Selected excerpt:
···

Ways to Cope When You Didn't Sleep Well and Your Mood is Sh*t
/I wrote this post to myself, on an off day.
I didn’t sleep well.
I woke up at 3am when the power went out and spent a solid hour catastrophizing over what would happen if it didn’t come back: the pre-made meals stacked in the fridge that I just bought would go bad (and when would I have time to shop again?), I’d have no internet and couldn’t work from home (should I go in to the office? to a coffeeshop?), the dogs would be overheated (would I need to take them somewhere and take the day off work?) Etc. Etc. Etc.
As I laid in bed fretting, getting nowhere, I listened to the silence. No hum of electronics, no air conditioner sound in the background.
Usually I love silence… just not when I’m trying to fall asleep. I sleep with an air purifier on and the white noise comforts me, it gives my brain something to focus on so I can drift off.
Anyway, all of that to say: it was a rough night and my rest was poor. I woke up feeling exhausted and have been battling the feeling all day.

···

Data provided:
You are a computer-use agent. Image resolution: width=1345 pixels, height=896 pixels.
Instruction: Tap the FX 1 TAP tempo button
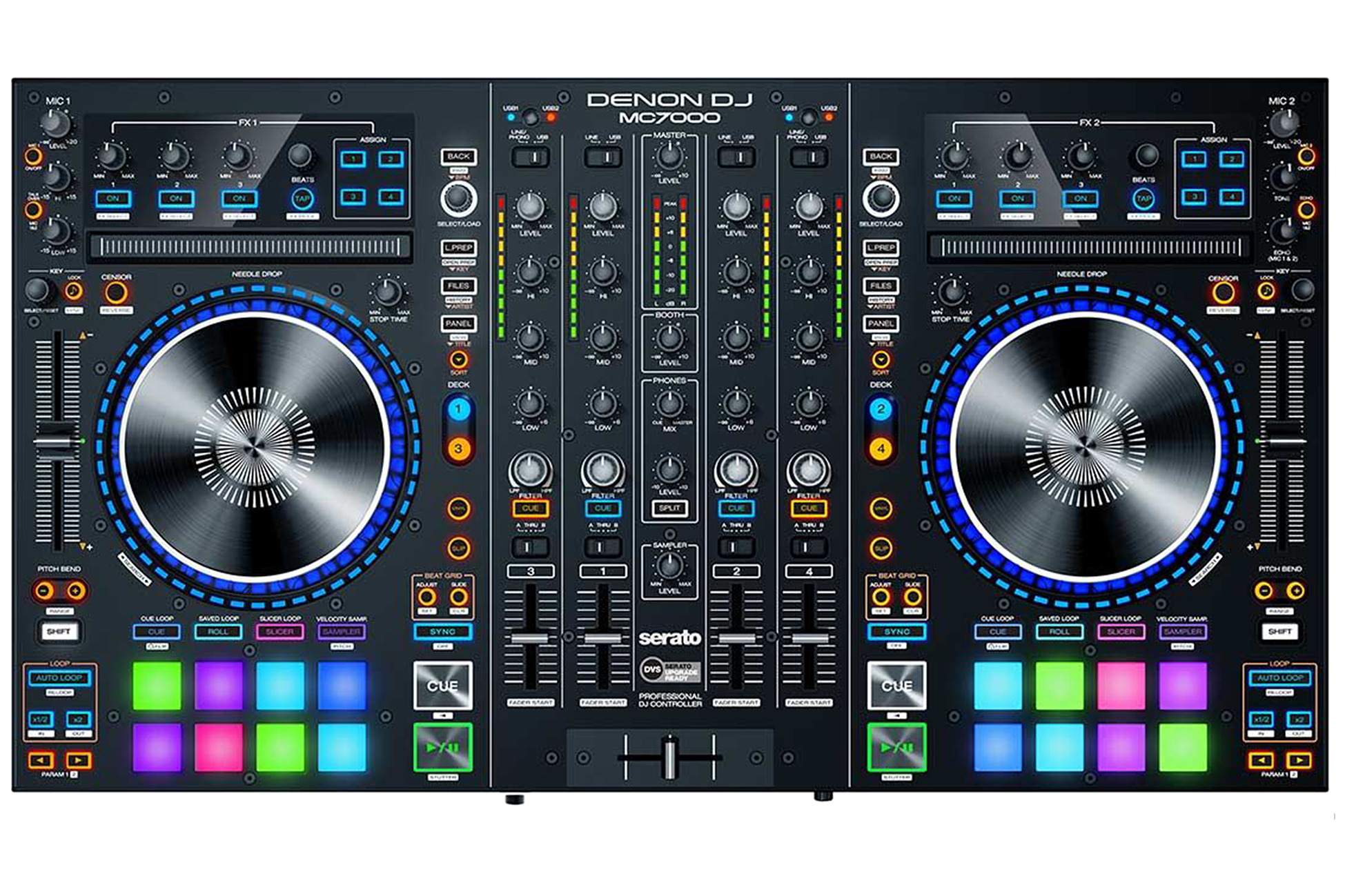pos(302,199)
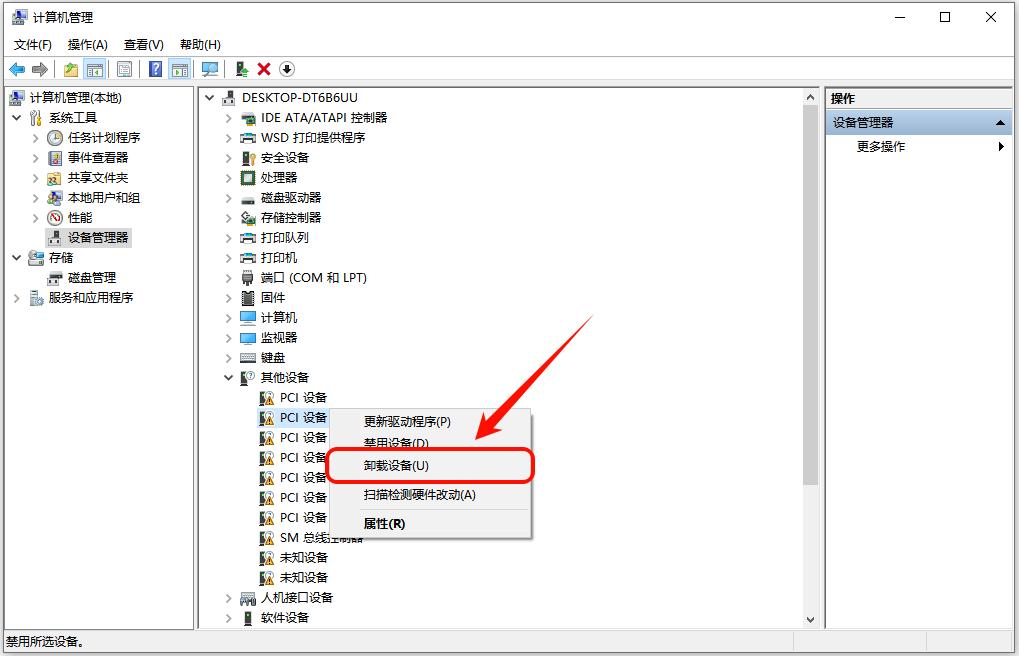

···

Tasks for this exercise:
A) Return the passage of the post about a rough night's sleep from "As I laid in" to "feeling all day.", copied word for word.
B) Answer these questions about the post about a rough night's sleep:
(i) What woke the writer at 3am?
(ii) What device does the writer keep running while sleeping?
(iii) How did the writer feel on waking up?
C) Extend the post about a rough night's sleep, picking up after its last sentence.

Exercise responses:
A)
As I laid in bed fretting, getting nowhere, I listened to the silence. No hum of electronics, no air conditioner sound in the background.
Usually I love silence… just not when I’m trying to fall asleep. I sleep with an air purifier on and the white noise comforts me, it gives my brain something to focus on so I can drift off.
Anyway, all of that to say: it was a rough night and my rest was poor. I woke up feeling exhausted and have been battling the feeling all day.

B)
(i) The power went out.
(ii) An air purifier.
(iii) Exhausted.

C)
So, what is helping?
Not skipping my morning walk (enjoying how it gives me time to set the tone for my day, get outside, experience the babbling water of the creek, look off into the horizon rather than up close on my screens)
Taking breaks (guided audio, nap, even just closing my eyes for 10 seconds and focusing on my breath)
Seeing what I can take off my plate and giving myself permission to do so
Making a bold decision to give myself grace instead of being hard on myself
Reminding myself, “My brain is not at full capacity today, and it’s ok to adjust my day accordingly”
Sniffing essential oils to help my mind focus
Eating food and drinking water
Recognizing today is an off day, letting that be okay
Getting to bed early tonight
Sleep is so key for me, especially during periods of a busy and full schedule.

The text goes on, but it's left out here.